__What you are asked to do__
Below are records; extract exactly the lines from the one with "Task: Start the slideshow megaphone icon" through the final line, including both, but drop the pictures.

__________________________________________________

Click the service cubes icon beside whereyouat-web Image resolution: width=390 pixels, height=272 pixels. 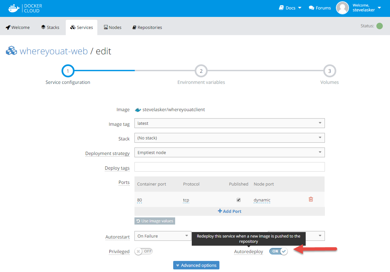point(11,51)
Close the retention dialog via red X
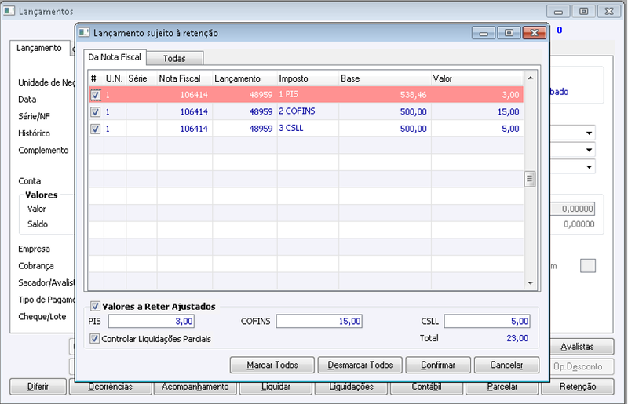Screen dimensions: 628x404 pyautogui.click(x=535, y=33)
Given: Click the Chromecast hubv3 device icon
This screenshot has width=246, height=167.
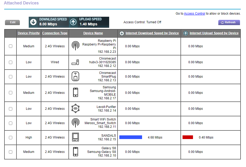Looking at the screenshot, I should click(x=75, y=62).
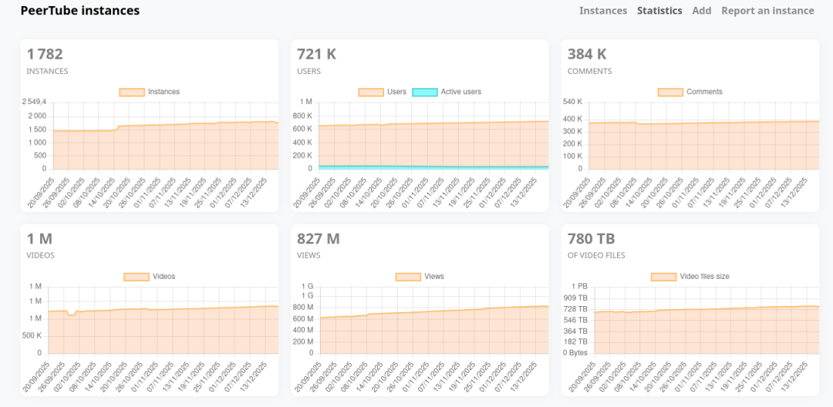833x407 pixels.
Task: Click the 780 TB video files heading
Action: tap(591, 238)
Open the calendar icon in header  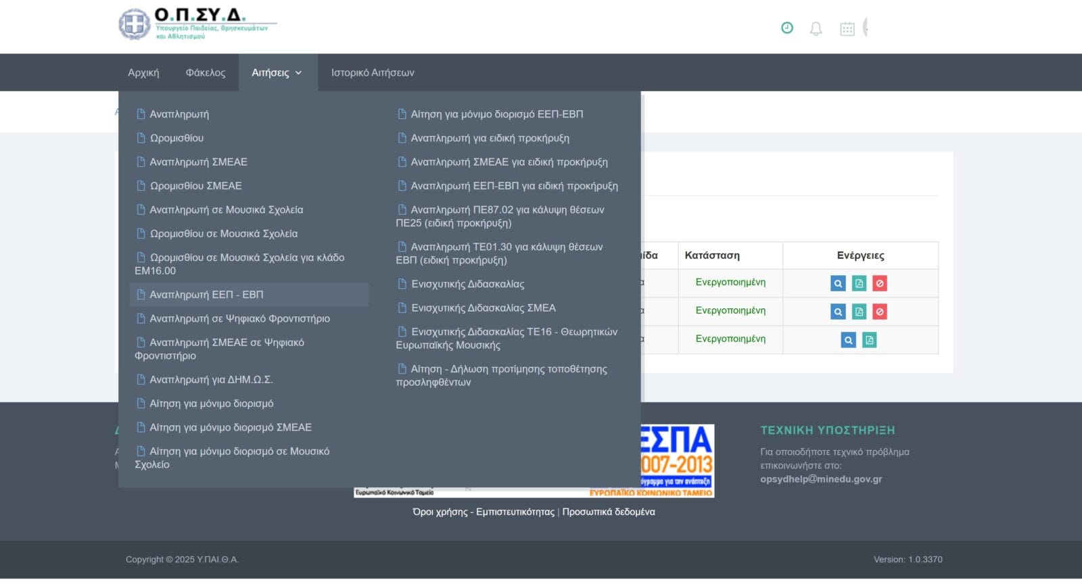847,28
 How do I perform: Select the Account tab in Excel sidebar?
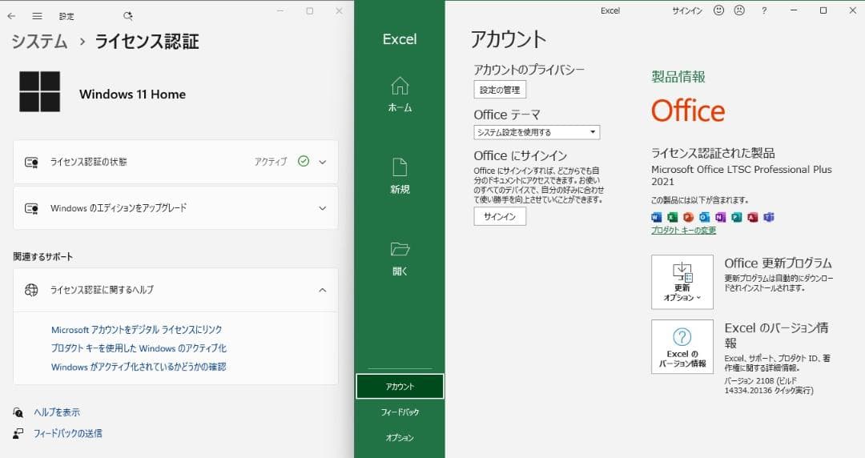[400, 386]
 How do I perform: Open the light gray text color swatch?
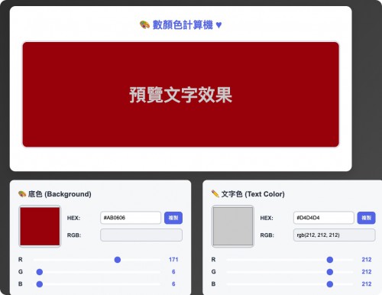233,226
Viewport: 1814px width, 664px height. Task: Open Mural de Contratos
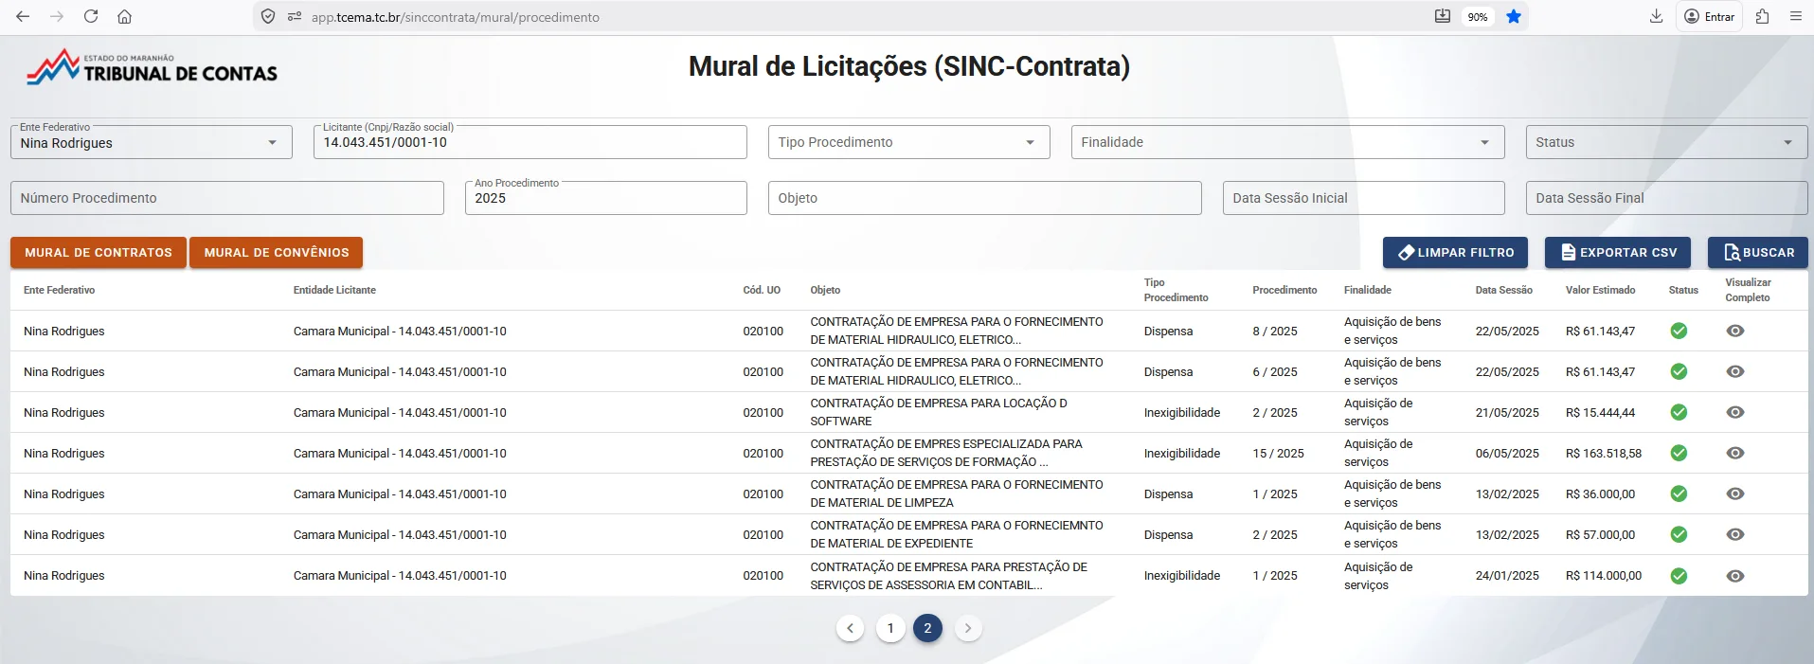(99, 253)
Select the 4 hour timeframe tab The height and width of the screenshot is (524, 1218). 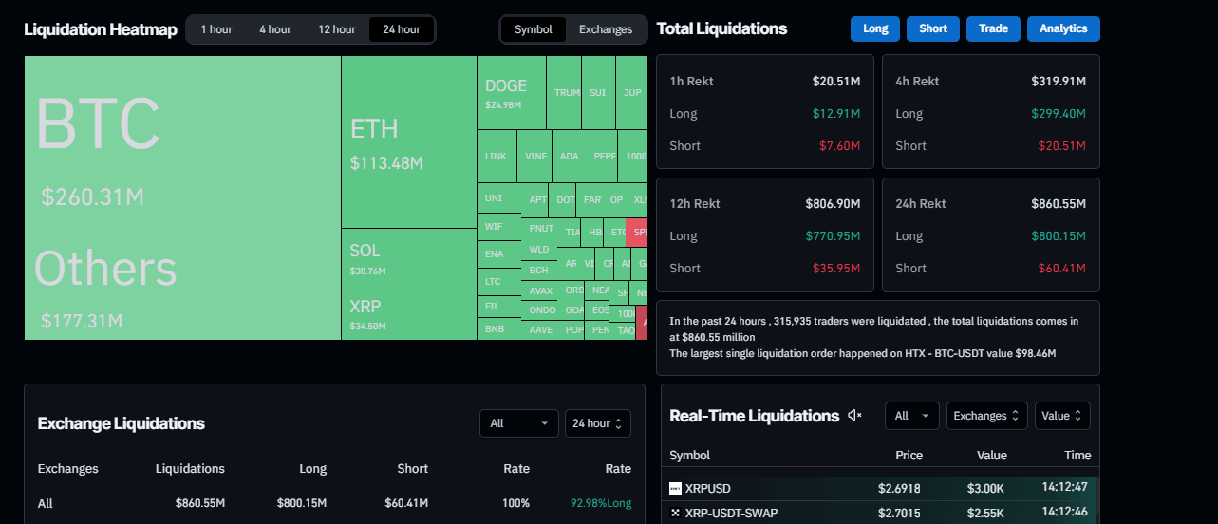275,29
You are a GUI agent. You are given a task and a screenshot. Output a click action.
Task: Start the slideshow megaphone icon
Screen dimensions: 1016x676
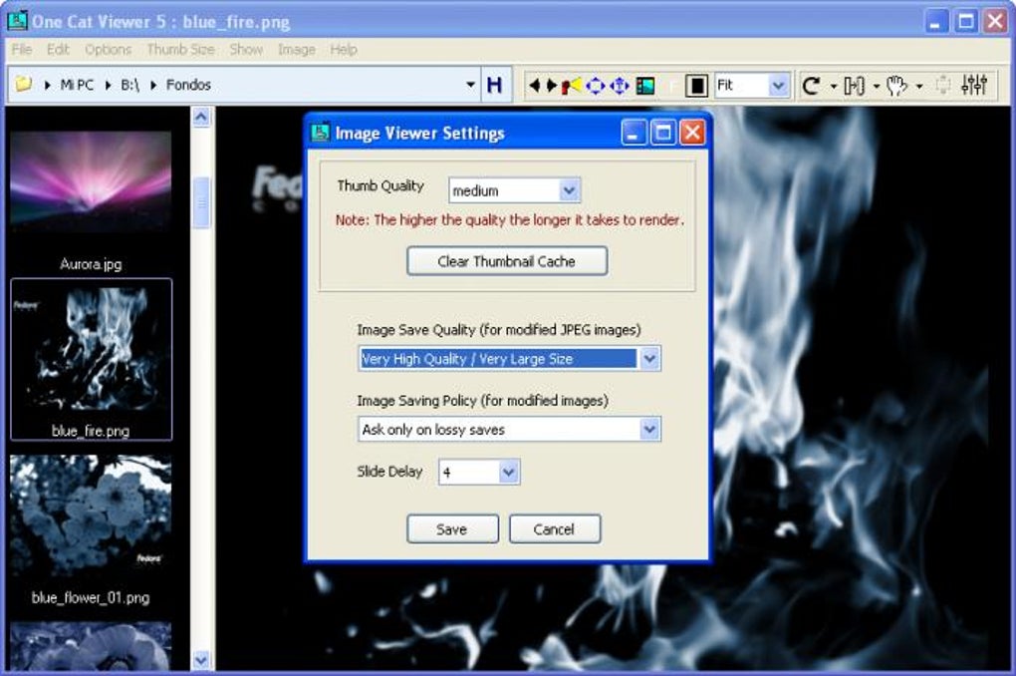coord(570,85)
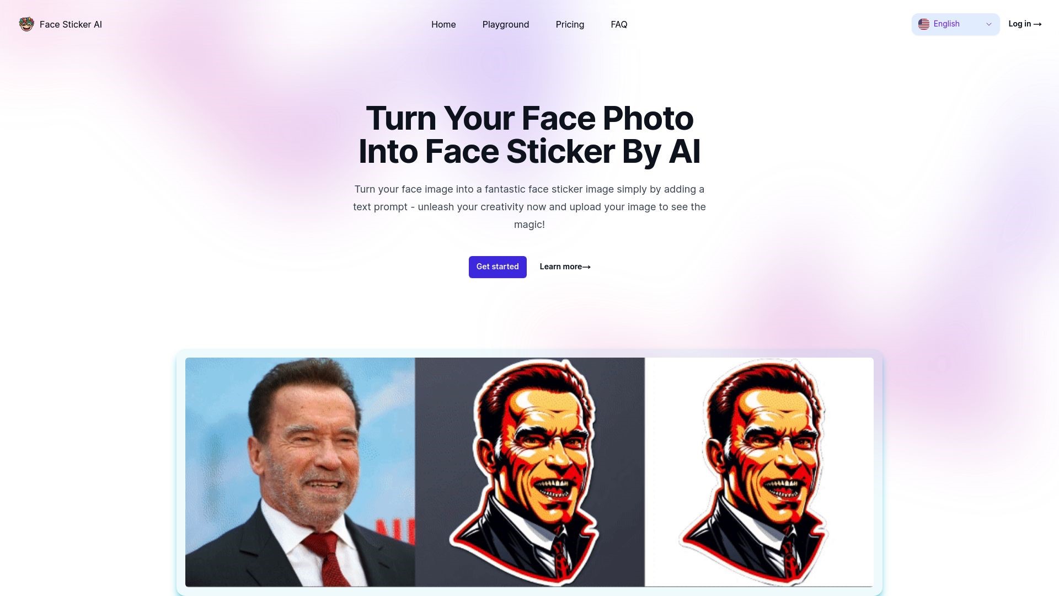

__________________________________________________

__Result of the exercise__
Task: Start the slideshow megaphone icon
Screen dimensions: 1016x676
coord(570,85)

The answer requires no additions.